Otra opción es la que se lleva a cabo en Vancouver: recetar heroína a la gente como tratamiento a la adicción al fentanilo. Un concepto desafiante pero los resultados son convincentes, tal y como se muestra en el documental Ten dollar death trip. En palabras del doctor McDonald «cuando la gente empieza con nosotros, consumen drogas ilegales todos los días. Después de 6 meses con nosotros, baja a un puñado de días al mes. Vuelven a contactar con sus familias, vuelven a estudiar, empiezan a trabajar […]. Pero lo más importante, mi paciente más reincidente ha entrado y salido de la cárcel más de 200 veces antes de venir a hacer el tratamiento. Y desde que empezó aquí, no ha vuelto a la cárcel. Es un gran triunfo». Suiza también lo lleva a cabo desde 1994 y han tenido una reducción de muertes por sobredosis, de contagios por VIH y de delincuencia. ¿La teoría? Sacar a la gente de las calles, darles la oportunidad de implementar rutinas y cambios en sus vidas. Devolverles la dignidad.
Decía Hegel que “comprensión es dominio” y no le sobraba razón, y más cuando de adicciones hablamos. Pues casi todo lo que se cree sobre las adicciones está equivocado y se comprenden poco los mecanismos que llevan a ser adictos.

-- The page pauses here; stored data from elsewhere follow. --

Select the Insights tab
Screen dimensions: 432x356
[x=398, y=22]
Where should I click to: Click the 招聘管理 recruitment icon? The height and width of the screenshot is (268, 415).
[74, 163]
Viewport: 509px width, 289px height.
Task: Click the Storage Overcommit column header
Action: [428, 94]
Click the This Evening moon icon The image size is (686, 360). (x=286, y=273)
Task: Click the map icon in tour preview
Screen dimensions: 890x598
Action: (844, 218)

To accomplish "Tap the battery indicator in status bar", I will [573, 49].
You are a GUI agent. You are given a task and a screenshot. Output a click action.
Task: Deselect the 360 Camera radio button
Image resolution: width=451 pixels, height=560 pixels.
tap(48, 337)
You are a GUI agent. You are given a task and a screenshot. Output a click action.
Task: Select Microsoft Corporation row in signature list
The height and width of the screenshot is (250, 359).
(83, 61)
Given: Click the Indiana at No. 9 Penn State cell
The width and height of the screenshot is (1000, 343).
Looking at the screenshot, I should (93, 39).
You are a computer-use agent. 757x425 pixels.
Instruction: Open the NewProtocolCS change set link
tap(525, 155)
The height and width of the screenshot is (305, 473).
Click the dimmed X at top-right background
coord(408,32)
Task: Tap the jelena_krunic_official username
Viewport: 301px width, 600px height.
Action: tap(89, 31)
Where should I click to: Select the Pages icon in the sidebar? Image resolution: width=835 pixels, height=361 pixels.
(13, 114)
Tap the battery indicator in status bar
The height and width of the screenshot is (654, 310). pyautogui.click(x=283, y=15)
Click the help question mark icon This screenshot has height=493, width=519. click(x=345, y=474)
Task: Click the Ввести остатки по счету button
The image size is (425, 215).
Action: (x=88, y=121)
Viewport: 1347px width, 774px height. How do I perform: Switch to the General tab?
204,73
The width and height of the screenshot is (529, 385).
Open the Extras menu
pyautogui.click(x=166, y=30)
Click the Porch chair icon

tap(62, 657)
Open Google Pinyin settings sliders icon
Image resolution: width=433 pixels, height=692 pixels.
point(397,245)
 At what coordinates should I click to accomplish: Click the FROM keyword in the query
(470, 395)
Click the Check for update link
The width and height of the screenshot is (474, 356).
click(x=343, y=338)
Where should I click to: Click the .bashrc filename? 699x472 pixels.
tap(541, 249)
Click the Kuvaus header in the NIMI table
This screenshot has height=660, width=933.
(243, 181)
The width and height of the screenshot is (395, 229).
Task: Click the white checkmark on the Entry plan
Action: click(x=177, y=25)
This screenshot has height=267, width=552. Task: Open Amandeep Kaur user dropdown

Bueno, quizá se comprende pero no se quiere actuar en consonancia, porque supone desarticular toda la Guerra contra la Droga que se estableció hace medio siglo y depurar responsabilidades. Mientras eso ocurre, la pérdida de vínculos y las desconexiones están siendo el motor más importante de las adicciones y está creciendo. Johann Hari ha visto cómo nuestros métodos actuales fallan de primera mano y comenzó a preguntarse por qué tratamos a los adictos como lo hacemos, y si podría haber una mejor manera. Comprender las adicciones entraña entender que una persona inmersa en una adicción necesita apoyos, en lugar de aislamiento. Esta tragedia no debe criminalizar a las personas con adicciones, ni tampoco demonizar a los opioides.